■ Required action ■
Write out the full listing again, exactly as it stands.

──────── Records to use

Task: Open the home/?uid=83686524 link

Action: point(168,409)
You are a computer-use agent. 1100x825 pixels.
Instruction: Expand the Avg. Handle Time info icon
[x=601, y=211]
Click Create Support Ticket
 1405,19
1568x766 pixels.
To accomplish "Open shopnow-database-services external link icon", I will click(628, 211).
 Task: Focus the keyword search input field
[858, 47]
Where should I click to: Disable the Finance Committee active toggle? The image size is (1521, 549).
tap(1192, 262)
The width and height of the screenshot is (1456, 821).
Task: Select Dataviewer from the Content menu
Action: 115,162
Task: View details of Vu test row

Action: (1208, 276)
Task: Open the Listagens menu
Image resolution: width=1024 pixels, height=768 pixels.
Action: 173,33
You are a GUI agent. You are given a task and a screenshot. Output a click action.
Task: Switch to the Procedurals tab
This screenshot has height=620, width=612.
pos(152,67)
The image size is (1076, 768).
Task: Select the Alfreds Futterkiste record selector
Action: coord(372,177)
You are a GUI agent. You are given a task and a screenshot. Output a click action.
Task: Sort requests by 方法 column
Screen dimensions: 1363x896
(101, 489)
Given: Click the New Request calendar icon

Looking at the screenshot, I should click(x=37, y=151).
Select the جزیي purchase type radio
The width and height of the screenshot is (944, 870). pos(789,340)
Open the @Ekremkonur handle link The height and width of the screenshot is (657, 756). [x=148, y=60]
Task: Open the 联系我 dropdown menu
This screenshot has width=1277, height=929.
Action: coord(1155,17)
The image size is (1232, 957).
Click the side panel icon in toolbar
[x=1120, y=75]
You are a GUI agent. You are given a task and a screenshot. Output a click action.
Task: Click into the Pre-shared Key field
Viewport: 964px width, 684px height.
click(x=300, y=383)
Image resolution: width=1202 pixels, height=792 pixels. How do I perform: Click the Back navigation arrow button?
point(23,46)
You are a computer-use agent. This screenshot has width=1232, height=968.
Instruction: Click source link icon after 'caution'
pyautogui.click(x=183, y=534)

────────────────

■ Solution to the exercise ■
Task: Open the home/?uid=83686524 link

Action: point(168,409)
You are a computer-use agent. 1100x825 pixels.
Instruction: Expand the Avg. Handle Time info icon
[x=601, y=211]
Click Create Support Ticket
 1405,19
1568x766 pixels.
To accomplish "Open shopnow-database-services external link icon", I will click(628, 211).
 Task: Focus the keyword search input field
[858, 47]
Where should I click to: Disable the Finance Committee active toggle? The image size is (1521, 549).
tap(1192, 262)
The width and height of the screenshot is (1456, 821).
Task: Select Dataviewer from the Content menu
Action: 115,162
Task: View details of Vu test row

Action: (1208, 276)
Task: Open the Listagens menu
Image resolution: width=1024 pixels, height=768 pixels.
Action: 173,33
You are a GUI agent. You are given a task and a screenshot. Output a click action.
Task: Switch to the Procedurals tab
This screenshot has height=620, width=612.
pos(152,67)
The image size is (1076, 768).
Task: Select the Alfreds Futterkiste record selector
Action: coord(372,177)
You are a GUI agent. You are given a task and a screenshot. Output a click action.
Task: Sort requests by 方法 column
Screen dimensions: 1363x896
(101, 489)
Given: Click the New Request calendar icon

Looking at the screenshot, I should click(x=37, y=151).
Select the جزیي purchase type radio
The width and height of the screenshot is (944, 870). pos(789,340)
Open the @Ekremkonur handle link The height and width of the screenshot is (657, 756). [x=148, y=60]
Task: Open the 联系我 dropdown menu
This screenshot has width=1277, height=929.
Action: coord(1155,17)
The image size is (1232, 957).
Click the side panel icon in toolbar
[x=1120, y=75]
You are a GUI agent. You are given a task and a screenshot. Output a click action.
Task: Click into the Pre-shared Key field
Viewport: 964px width, 684px height.
click(x=300, y=383)
Image resolution: width=1202 pixels, height=792 pixels. How do I perform: Click the Back navigation arrow button?
point(23,46)
You are a computer-use agent. This screenshot has width=1232, height=968.
Instruction: Click source link icon after 'caution'
pyautogui.click(x=183, y=534)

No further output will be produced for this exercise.